As well as restorative/yin yoga, yoga nidra, meditation and pranayama classes, she teaches inversion-free yoga and chair yoga (based on methodologies by Sherry Zack Morris) to ensure more humans have greater accessibility to the physical, emotional, mental and spiritual benefits of yoga.
Tracey has lived and shared the practice of yoga for over 20 years in many environments including living on a tiny island of Koh Tao in Thailand, at the foothills of the Himalayas, in retreat in the forests surrounding Goa and caring for a family member in Michigan with a debilitating spinal injury. She has also worked as an Operations Manager for Himalayan Exposure; an Adventure Leader and Program Developer in remote areas of China, Malaysia, Singapore, Vietnam, Tibet and Cambodia for Intrepid Travel; and in marketing development for Intrepid in the United States.
These diverse life experiences have reinforced in Tracey that there is something deeper than what is on the surface of our lives, beyond the external, beyond experience itself. “For me transformation is going from the known to the felt. Through the process of yoga, we work through layers to move towards that still and loving space. I was drawn to yoga as a process to access that space. That is where the joy and peace is.”
Her main yogic influence, UK-born Clive Sheridan’s teachings are based on Advaita Vedanta and Tantric traditions. Other influences include Julie Martin’s Brahmanic Yoga, Mindfulness pioneer Jack Kornfield, meditation teacher Burgs, yin yoga expert Paul Grilley, Ekhart Tolle, Vedanta Society leader Swami Sarvapriyananda and Vipassana teacher Phillip Moffitt.
Tracey has a Bachelor of Science (Communications), Hons. from Northwestern University, Evanston, Illinois. She has also attended Trauma Sensitive Yoga with Shirley Hicks; Advaita Vedanta and Tantric Lineage studies; and ongoing Sivananda and Yoga Sutra Studies (Yoga Philosophy).

Specialties and Skills
Pranayama/Meditation
Transformational Experience
Yoga Philosophy
Community Yoga
Yoga in Education
Yoga for Kids
Trauma-informed Yoga
Restorative Yoga/Yoga Nidra
Nutrition
Pre-Natal
CPR/First-Aid Certified








Years of searching and questioning and looking for answers in spiritual traditions and sacred places has led Tracey to this realization:
Each moment holds everything we could possibly need to know.
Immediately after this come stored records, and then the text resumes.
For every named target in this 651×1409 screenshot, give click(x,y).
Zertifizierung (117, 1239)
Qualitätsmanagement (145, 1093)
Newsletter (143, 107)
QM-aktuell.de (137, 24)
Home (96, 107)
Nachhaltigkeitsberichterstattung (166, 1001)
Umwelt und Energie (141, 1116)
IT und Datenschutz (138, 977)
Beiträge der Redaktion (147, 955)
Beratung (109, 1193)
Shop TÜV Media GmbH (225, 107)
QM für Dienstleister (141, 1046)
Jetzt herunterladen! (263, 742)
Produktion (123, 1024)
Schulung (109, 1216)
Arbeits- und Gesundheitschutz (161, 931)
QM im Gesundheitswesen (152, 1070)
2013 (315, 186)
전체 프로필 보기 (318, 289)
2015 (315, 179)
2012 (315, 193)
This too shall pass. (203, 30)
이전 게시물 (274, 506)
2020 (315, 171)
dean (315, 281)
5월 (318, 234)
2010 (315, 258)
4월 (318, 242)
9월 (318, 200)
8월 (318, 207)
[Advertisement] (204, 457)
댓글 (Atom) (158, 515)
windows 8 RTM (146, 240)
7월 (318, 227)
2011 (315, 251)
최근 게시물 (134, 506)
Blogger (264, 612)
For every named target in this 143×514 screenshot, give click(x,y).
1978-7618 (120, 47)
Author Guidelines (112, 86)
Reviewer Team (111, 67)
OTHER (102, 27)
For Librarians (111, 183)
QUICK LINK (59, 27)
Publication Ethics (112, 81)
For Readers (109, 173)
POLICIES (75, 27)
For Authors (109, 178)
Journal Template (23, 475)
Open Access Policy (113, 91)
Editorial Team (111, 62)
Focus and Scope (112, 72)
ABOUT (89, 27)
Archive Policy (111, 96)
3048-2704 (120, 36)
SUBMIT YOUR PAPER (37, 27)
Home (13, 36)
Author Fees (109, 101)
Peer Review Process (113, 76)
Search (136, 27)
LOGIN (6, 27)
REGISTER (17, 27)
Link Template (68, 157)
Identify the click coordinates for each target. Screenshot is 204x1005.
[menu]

We just need to remember how to really listen to the wordless message each moment holds.
Like white light shines through a prism, radiating the vibrant colours of the rainbow, so too we are the vibrant Living Expressions, cast from light of consciousness. We are the Living Expression of this magnificence, but somehow along the way we have forgotten.
Living Expression with Tracey Uber Cook offers tools and techniques to re-connect us to the pure, unchanging essence, which is ever-present in everything, everywhere. The transformational tools of asana, pranayama, meditation, and chanting point the way and remind us that we are so much more than the thoughts in our minds or the things we experience on the surface of our lives.